It's the flag some Americans sew on their backpack to try to identify themselves as non-Americans when traveling to Europe.
The maple leaf flag — the red and white with the red maple leaf — might seem like it's been around for a long time, but many are surprised to realize that flag celebrated its 50th anniversary yesterday.
The Union Jack dominated the Canadian flag from 1868-1965. The above flag reigned from 1957-1965; the major difference from the flag that flew from 1921-1957 was that the red leaves at the bottom of the coat of arms were green.
The three-leaves pattern was suggested by Prime Minister Lester Pearson for the new flag with blue on the sides instead of the red in the current Canadian flag.
Ultimately, Canada ended up with a stylized 11-point singular red maple leaf in its center where the sides were red.
Urban legend: the points of the maple leaf were supposed to represent the 10 provinces, but there are 11 points and 10 provinces.
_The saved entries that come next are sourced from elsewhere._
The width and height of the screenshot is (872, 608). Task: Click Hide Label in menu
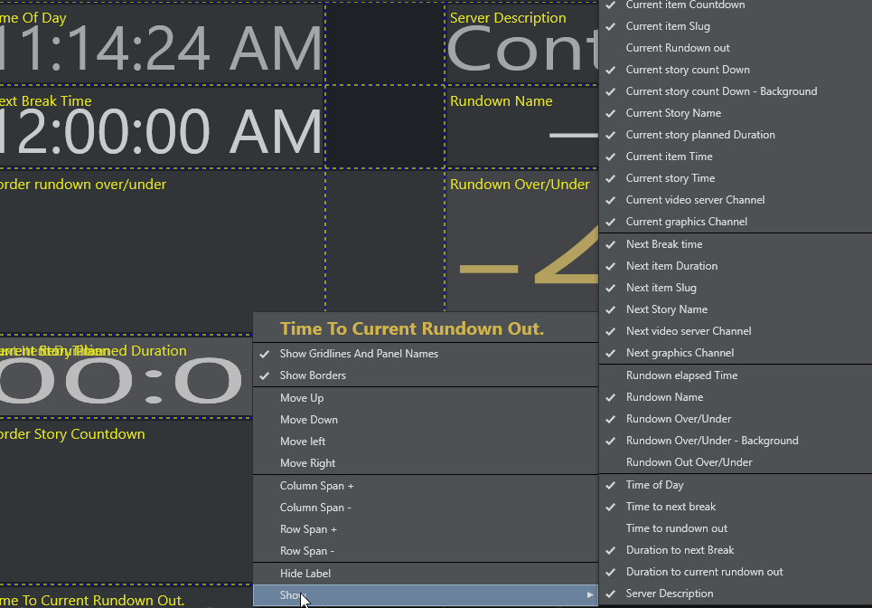point(305,574)

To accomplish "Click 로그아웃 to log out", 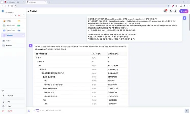I will point(10,111).
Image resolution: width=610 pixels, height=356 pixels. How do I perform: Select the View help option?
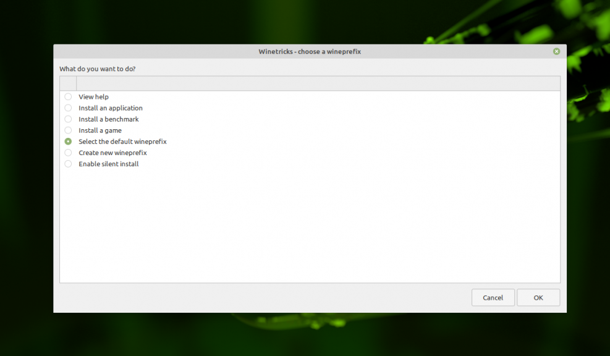68,96
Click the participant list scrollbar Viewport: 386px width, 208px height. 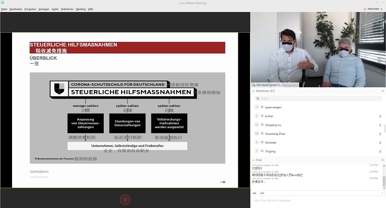(x=384, y=129)
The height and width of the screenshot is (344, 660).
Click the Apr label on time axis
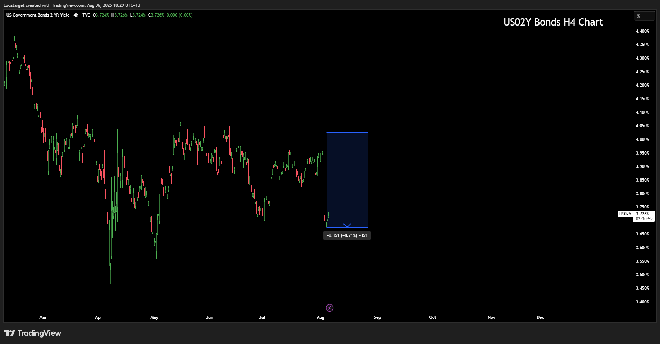pyautogui.click(x=99, y=317)
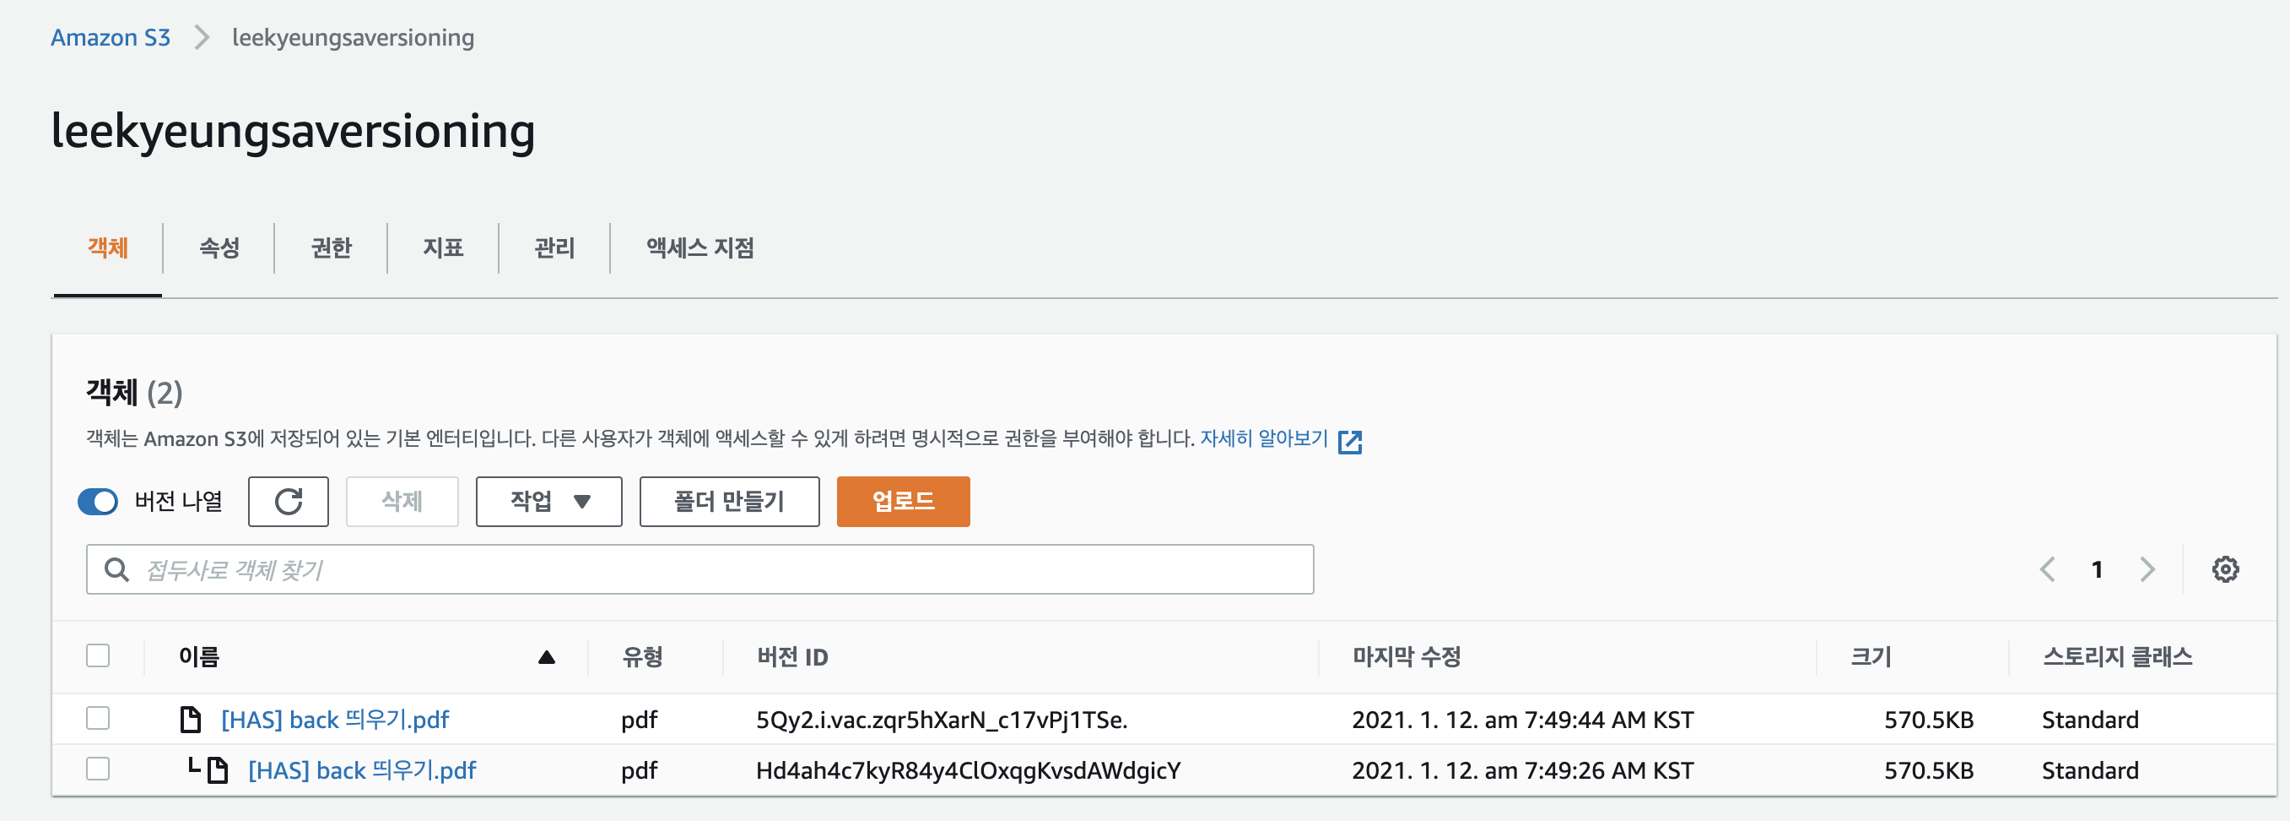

At the time of the flag, there were 10 provinces and 2 territories (now 3).
The loss of blue was intriguing from a political standpoint. Red is associated with the Liberals, the dominant party in recent times until 2004. Blue is the Conservatives colour. The NDP, only now the opposition party, has orange for its colour.
The Canada flag was the subject of Final Jeopardy in an episode that aired in June 2011.
"'L'Unifolie' is one of the names popularly given to the new flag unveiled in 1965 by this country."
Full disclosure: I know one of the contestants in that episode.
The modern Canada flag is simple, memorable, and distinctly Canadian. Bon anniversaire, drapeau du Canada. Happy birthday, Canadian flag.